The technological progression of video games has plateaued in recent years. Every new generation used to mark exactly that – a generational jump in visuals, mechanics, and capabilities in the games we loved to play. By offering developers more powerful hardware, more impressive games could be made. For decades, we watched the medium evolve from basic sprites to three-dimensional behemoths bordering on photorealism. Now we’ve found ourselves at a standstill, improving on minor details and loading times instead of pushing video games forward like we used to.
We were always going to get to this point, where the medium now finds itself in an unsustainable position of ballooning budgets and prolonged production pipelines. This brings us to Tomb Raider Remastered, a trilogy of classic games brought back to life by Aspyr with a surprising level of faithfulness. The original visuals and controls are intact, and can even be switched to at the touch of a button if you want to relive the original versions. They hold up reasonably well, and there has been a deliberate effort to keep some of its rustier elements intact.

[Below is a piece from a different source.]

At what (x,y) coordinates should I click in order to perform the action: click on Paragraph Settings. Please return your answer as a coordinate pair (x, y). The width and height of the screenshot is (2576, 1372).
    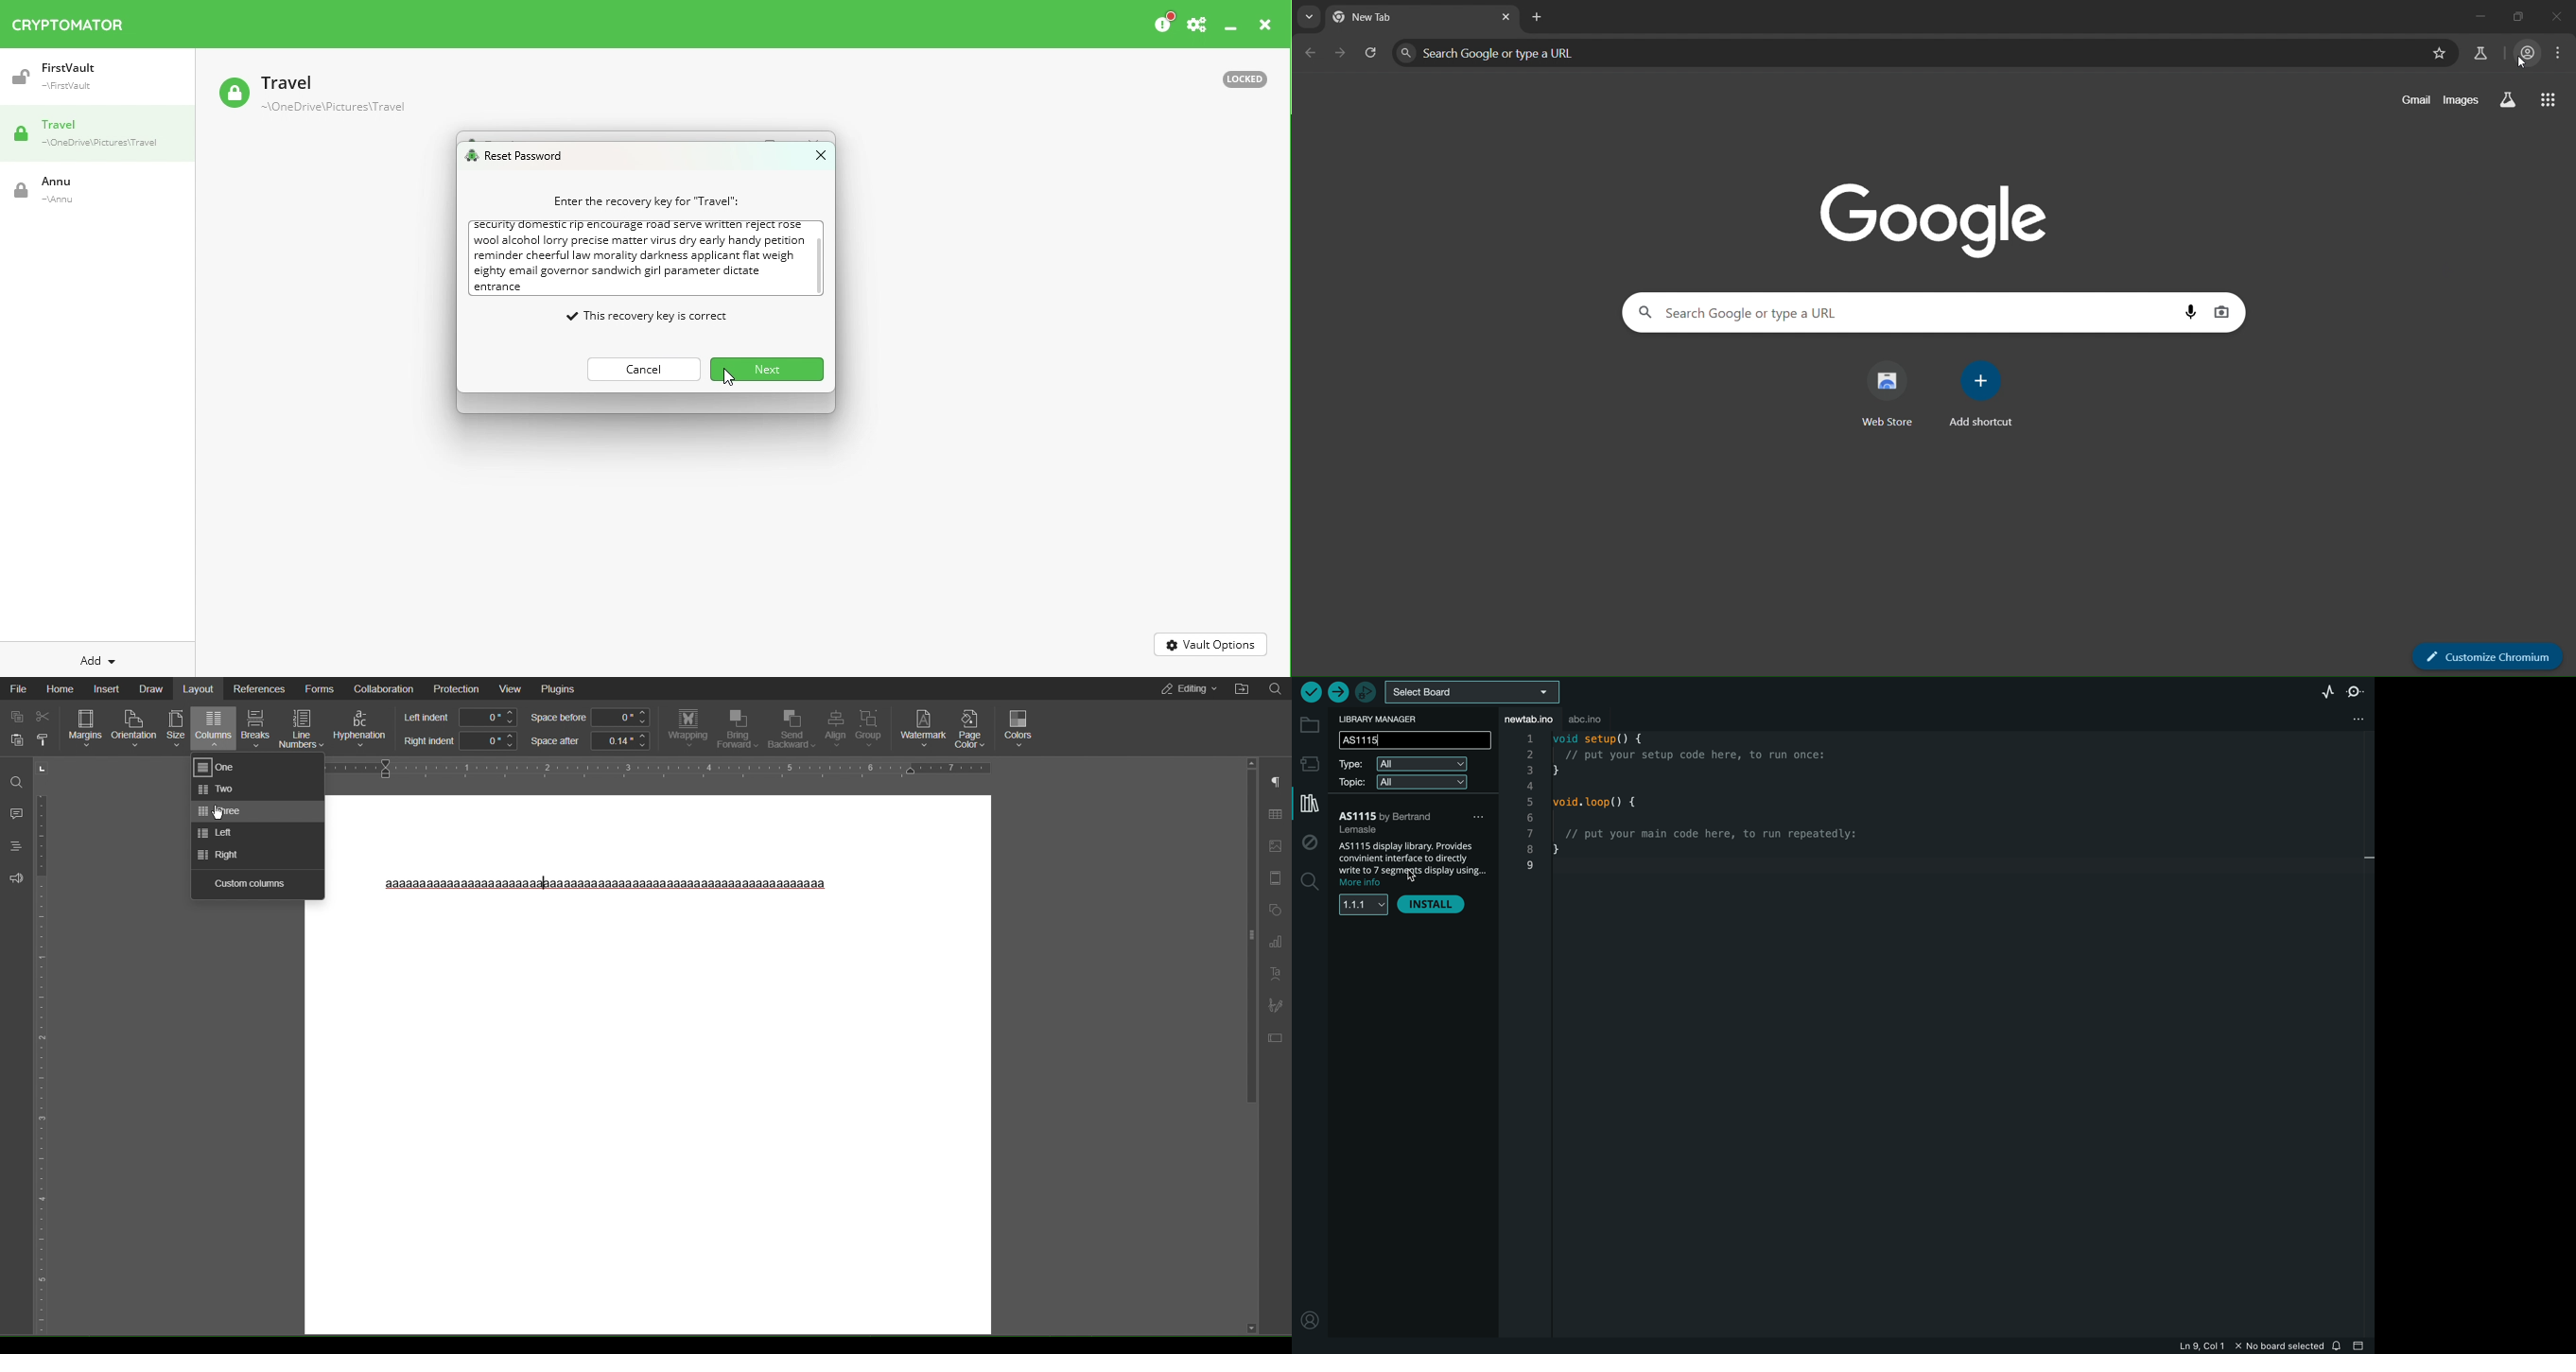
    Looking at the image, I should click on (1276, 783).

For better or worse, this is what Tomb Raider used to be, and the milestone it once represented is well worth preserving.
It’s even more surreal to look back at the cadence of video games prior to the original Tomb Raider’s release. Originally developed by CORE design before the British studio went under after Angel of Darkness failed to impress, the studio developed a consistent rhythm for Lara Croft, with a new game arriving every year from 1996 to 2003. Games were cheaper and easier to make back then, while the infancy of 3D technology meant many of the rules we take for granted today were still being established. In many ways, the development team was laying the track as it went, encountering and figuring out solutions to problems that hadn’t existed before. It’s why Tomb Raider was so influential, billed as the Indiana Jones of the medium long before Nathan Drake came along and reinvented the wheel all over again.
Tomb Raider was put on ice until Crystal Dynamics picked up the mantle in 2006 with the release of Legend, going onto produce several new games that iterated on the formula but never really strayed away from it. At this point, Naughty Dog released the first two Uncharted games and proved that the once innovative gameplay underpinning Tomb Raider was sorely outdated, and needed to change.
The Survivor Trilogy, as predicted, sought to expand upon the Uncharted formula with a trio of titles. They placed a focus on Lara growing from a timid student to a hardened fighter that is forced to kill in order to survive, going through comically morbid ordeals like being impaled on spikes, eaten alive by bears, and killing more people than most serial killers in history. It was a tonal nightmare, but the games were largely enjoyable, and did a stunning job translating Lara Croft’s hobbies of temple spelunking and animal cruelty into a modern context.
However, each game took years to make, and Square Enix continually said that they hadn’t sold enough to justify the time and money that went into making them. It wanted more, but the evolution of the industry and how games are created has made this greed impossible to satiate. Whatever Tomb Raider has planned next, it’s not entirely clear if it will be a follow-up to the previous trilogy, or yet another reboot, nor do we know when it’ll break cover.
This brings us back to Tomb Raider Remastered, the vintage package of Lara Croft epics which were originally released within the space of three short years. That timeline doesn’t make sense in 2024, because we have allowed the triple-A video games industry to prioritize visuals ahead of mechanics, preferring to watch budgets grow as its workers are taken advantage of instead of taking a step back and looking at what could possibly be salvaged.
As I play through these games for the first time in decades, I can’t help thinking about how we’ve increasingly come to focus on fulfilling our own nostalgia without thinking about how we can ensure a sustainable future. Not just for Tomb Raider, but every property that was firstborn in the early ages of 3D and persists to this day. We used to be able to lay track during the course of development, but now we’re headed towards a cliff with little to show for it.